Mini Review: The Five, by Hallie Rubenhold

Need some nonfiction for Halloween? Here you go. cover of The Five
TW for discussion of violence against women.

In 1888, an unknown killer dubbed “Jack the Ripper” killed at least five women. Since then, multitudes of books and movies have been made about the killer, but none have been written about his victims. The Five: The Untold Lives of the Women Killed by Jack the Ripper seeks to redress this by telling the stories of “the canonical five.” These five women are the ones considered most likely to have been the victims of a single killer in 1888: Mary Ann Nichols, Annie Chapman, Elizabeth Stride, Catherine Eddowes, and Mary Jane Kelly.


Because these women lived in a neighborhood known for crime, and because they were killed while outside at night (with the exception of Mary Jane Kelly, who was killed in her bedroom), the public assumed that they were prostitutes.

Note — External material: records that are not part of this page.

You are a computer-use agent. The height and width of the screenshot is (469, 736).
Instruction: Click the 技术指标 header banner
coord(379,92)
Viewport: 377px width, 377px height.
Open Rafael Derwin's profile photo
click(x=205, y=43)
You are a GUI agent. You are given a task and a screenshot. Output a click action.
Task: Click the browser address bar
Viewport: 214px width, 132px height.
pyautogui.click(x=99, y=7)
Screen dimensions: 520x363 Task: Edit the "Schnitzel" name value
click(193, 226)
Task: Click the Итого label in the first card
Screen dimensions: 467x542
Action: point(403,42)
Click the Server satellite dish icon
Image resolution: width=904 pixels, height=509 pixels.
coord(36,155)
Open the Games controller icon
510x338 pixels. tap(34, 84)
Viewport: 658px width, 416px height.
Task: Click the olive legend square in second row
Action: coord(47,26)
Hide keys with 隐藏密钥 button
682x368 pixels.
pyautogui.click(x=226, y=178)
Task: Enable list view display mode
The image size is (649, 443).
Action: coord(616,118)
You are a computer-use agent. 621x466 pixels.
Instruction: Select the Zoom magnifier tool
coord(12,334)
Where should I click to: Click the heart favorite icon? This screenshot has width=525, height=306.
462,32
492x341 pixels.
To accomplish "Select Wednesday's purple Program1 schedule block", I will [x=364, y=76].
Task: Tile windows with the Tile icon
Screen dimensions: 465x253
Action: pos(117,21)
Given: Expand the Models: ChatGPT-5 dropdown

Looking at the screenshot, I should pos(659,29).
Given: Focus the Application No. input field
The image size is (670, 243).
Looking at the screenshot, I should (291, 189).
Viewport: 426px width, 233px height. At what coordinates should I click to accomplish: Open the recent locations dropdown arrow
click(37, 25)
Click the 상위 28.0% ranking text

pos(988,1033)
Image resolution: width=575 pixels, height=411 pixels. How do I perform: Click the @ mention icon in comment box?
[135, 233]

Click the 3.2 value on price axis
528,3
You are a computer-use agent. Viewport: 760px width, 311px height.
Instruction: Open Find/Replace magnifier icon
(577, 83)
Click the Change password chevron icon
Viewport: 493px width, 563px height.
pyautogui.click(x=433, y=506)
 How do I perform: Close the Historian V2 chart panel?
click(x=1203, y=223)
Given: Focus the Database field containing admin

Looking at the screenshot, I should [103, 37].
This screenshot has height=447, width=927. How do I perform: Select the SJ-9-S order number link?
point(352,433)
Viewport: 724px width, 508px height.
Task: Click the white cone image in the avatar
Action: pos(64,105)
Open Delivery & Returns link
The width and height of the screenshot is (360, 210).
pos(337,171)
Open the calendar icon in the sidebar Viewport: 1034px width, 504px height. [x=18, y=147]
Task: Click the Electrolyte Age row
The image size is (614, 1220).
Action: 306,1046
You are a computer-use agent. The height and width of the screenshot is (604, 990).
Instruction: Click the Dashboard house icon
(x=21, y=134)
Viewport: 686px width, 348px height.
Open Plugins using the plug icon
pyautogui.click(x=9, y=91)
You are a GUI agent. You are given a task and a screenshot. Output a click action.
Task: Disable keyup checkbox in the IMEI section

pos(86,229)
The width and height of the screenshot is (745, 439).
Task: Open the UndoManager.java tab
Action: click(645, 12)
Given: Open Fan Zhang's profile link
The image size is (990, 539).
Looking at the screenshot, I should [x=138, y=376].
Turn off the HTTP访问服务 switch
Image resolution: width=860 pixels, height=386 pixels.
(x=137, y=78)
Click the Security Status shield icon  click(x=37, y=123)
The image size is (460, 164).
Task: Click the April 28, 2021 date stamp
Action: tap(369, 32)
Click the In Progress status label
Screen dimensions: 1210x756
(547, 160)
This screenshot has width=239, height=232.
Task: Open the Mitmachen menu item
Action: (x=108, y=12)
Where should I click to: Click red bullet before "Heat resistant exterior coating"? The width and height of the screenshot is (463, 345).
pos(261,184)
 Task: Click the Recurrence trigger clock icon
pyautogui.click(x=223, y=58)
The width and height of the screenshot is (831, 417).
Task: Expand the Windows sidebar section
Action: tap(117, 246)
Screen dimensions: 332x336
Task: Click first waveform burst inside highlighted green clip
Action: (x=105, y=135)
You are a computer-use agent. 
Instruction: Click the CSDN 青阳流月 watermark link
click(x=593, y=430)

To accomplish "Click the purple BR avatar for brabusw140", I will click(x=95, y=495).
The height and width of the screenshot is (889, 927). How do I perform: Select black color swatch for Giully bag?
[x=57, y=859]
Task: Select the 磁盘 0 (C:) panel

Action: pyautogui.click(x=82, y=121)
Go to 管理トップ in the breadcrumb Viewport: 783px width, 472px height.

The author challenges the assumption that all of the women were prostitutes and explores why this assumption was made at the time as well as why it continues today. She also challenges the assumption that prostitutes are unworthy of safety and dignity. By exploring the lives of these five women, she humanizes them and in the process illustrates the choices faced by women in the working and unemployed classes. It’s a sad, but fascinating, book.